**Entries provided**
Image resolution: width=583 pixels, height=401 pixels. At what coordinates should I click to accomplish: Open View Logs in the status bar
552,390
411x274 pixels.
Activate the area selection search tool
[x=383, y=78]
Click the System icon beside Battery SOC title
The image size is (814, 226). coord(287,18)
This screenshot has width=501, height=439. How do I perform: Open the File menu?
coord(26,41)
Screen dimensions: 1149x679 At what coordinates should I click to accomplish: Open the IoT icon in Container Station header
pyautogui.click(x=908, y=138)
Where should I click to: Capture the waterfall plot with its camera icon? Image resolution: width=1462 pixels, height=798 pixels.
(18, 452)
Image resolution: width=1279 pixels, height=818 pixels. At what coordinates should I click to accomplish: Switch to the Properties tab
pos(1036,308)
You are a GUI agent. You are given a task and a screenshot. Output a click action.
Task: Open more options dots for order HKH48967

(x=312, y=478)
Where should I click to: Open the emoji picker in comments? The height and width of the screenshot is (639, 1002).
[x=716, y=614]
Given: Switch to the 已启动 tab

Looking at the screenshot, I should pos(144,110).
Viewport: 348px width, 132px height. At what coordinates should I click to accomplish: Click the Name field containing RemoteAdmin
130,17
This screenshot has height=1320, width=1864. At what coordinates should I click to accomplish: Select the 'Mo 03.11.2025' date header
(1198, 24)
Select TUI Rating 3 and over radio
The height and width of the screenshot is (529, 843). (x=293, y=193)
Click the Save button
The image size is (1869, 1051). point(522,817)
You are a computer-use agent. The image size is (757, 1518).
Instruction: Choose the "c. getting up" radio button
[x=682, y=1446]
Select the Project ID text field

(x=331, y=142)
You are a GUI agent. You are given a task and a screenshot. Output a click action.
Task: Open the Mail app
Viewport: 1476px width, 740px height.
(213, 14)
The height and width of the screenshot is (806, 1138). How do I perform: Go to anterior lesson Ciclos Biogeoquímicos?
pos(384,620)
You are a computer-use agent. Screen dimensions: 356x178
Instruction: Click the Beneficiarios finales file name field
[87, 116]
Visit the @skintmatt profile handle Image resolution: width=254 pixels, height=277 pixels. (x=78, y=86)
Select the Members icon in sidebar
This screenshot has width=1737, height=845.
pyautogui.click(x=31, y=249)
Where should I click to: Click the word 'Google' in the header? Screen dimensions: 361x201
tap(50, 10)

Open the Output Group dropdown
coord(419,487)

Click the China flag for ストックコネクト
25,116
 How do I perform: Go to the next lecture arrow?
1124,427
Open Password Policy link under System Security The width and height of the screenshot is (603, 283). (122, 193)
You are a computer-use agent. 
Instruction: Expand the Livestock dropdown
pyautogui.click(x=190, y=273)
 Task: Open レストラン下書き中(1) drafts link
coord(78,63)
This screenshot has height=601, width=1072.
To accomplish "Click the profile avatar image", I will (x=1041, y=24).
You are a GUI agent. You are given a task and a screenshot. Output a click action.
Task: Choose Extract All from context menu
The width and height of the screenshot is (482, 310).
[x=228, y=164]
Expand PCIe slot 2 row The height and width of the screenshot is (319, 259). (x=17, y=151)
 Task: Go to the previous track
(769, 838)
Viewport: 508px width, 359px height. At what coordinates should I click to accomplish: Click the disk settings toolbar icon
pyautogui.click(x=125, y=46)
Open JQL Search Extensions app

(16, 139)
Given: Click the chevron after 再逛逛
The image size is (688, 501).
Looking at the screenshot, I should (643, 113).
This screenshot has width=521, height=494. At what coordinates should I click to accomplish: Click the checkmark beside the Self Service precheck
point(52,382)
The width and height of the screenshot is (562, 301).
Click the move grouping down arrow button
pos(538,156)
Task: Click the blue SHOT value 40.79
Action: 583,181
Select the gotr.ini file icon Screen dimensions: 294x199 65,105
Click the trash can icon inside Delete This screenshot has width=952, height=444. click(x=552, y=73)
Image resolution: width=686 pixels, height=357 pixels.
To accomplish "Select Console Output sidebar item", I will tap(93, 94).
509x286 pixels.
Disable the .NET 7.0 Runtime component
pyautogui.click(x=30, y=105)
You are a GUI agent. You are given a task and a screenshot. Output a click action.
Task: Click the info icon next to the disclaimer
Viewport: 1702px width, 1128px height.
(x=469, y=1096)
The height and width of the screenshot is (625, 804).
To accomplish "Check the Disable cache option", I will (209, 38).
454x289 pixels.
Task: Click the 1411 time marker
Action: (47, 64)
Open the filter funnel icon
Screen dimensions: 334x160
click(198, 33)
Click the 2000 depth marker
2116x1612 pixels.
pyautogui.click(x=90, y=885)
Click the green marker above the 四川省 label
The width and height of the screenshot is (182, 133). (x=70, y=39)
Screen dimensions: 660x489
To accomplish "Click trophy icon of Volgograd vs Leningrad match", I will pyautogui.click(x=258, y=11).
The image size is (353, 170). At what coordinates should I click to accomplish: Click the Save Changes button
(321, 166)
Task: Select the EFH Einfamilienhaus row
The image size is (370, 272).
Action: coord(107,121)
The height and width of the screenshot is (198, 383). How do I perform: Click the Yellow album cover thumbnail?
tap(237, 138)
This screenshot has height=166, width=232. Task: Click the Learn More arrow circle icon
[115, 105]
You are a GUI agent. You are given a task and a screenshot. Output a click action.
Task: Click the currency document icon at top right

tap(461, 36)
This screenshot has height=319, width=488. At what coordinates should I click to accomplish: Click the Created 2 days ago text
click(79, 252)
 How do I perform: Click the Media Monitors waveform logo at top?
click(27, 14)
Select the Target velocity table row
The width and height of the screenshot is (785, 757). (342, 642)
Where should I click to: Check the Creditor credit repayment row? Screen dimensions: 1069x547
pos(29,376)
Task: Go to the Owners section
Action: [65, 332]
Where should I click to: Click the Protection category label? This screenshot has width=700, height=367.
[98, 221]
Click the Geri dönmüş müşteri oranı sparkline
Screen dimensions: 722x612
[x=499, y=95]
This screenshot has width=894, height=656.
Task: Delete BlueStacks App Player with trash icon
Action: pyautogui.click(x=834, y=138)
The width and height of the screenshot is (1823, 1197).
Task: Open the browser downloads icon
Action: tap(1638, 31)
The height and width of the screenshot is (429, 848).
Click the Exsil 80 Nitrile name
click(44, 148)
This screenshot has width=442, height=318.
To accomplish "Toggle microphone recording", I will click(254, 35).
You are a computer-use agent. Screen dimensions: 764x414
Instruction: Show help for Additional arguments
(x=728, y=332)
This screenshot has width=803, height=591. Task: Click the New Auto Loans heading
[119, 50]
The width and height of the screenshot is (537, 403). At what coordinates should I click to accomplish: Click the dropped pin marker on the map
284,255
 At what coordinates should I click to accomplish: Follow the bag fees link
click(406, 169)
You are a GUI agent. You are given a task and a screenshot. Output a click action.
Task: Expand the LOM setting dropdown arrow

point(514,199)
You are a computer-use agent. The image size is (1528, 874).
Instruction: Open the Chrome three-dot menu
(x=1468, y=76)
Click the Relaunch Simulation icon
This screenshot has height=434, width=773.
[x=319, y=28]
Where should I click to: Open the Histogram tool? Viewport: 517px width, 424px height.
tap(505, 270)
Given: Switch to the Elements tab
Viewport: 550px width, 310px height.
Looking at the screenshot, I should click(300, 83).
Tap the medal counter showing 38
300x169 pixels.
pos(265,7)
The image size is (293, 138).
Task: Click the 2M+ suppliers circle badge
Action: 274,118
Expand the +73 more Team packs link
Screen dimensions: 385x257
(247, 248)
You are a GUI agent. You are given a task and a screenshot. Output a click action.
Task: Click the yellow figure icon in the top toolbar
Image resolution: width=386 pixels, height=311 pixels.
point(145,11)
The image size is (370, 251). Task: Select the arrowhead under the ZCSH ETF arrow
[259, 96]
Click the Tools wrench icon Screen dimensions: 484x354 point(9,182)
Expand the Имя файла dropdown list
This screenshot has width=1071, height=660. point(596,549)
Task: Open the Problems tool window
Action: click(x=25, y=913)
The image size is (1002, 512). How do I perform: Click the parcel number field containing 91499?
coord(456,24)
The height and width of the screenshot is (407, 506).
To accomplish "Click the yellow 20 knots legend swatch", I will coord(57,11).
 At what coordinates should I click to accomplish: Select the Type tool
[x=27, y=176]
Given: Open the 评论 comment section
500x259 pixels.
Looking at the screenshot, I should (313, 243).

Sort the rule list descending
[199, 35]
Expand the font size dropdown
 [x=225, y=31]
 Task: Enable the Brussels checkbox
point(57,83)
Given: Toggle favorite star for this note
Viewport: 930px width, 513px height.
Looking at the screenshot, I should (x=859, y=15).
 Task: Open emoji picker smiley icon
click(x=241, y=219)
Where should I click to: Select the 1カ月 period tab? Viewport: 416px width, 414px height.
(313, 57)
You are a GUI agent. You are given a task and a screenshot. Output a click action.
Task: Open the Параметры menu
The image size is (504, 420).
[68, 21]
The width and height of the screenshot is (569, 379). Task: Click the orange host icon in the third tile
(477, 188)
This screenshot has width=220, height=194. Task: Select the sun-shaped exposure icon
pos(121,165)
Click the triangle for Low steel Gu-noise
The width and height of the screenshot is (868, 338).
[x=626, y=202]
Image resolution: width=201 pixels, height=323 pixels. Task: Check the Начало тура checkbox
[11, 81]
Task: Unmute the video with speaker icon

**What to work on**
Please return the stretch of the data from the line containing "Given: Open the 评论 comment section" through the line containing "pos(121,165)", word for word and with both of those lines included.

**Task answer**
Given: Open the 评论 comment section
500x259 pixels.
Looking at the screenshot, I should (313, 243).

Sort the rule list descending
[199, 35]
Expand the font size dropdown
 [x=225, y=31]
 Task: Enable the Brussels checkbox
point(57,83)
Given: Toggle favorite star for this note
Viewport: 930px width, 513px height.
Looking at the screenshot, I should (x=859, y=15).
 Task: Open emoji picker smiley icon
click(x=241, y=219)
Where should I click to: Select the 1カ月 period tab? Viewport: 416px width, 414px height.
(313, 57)
You are a GUI agent. You are given a task and a screenshot. Output a click action.
Task: Open the Параметры menu
The image size is (504, 420).
[68, 21]
The width and height of the screenshot is (569, 379). Task: Click the orange host icon in the third tile
(477, 188)
This screenshot has width=220, height=194. Task: Select the sun-shaped exposure icon
pos(121,165)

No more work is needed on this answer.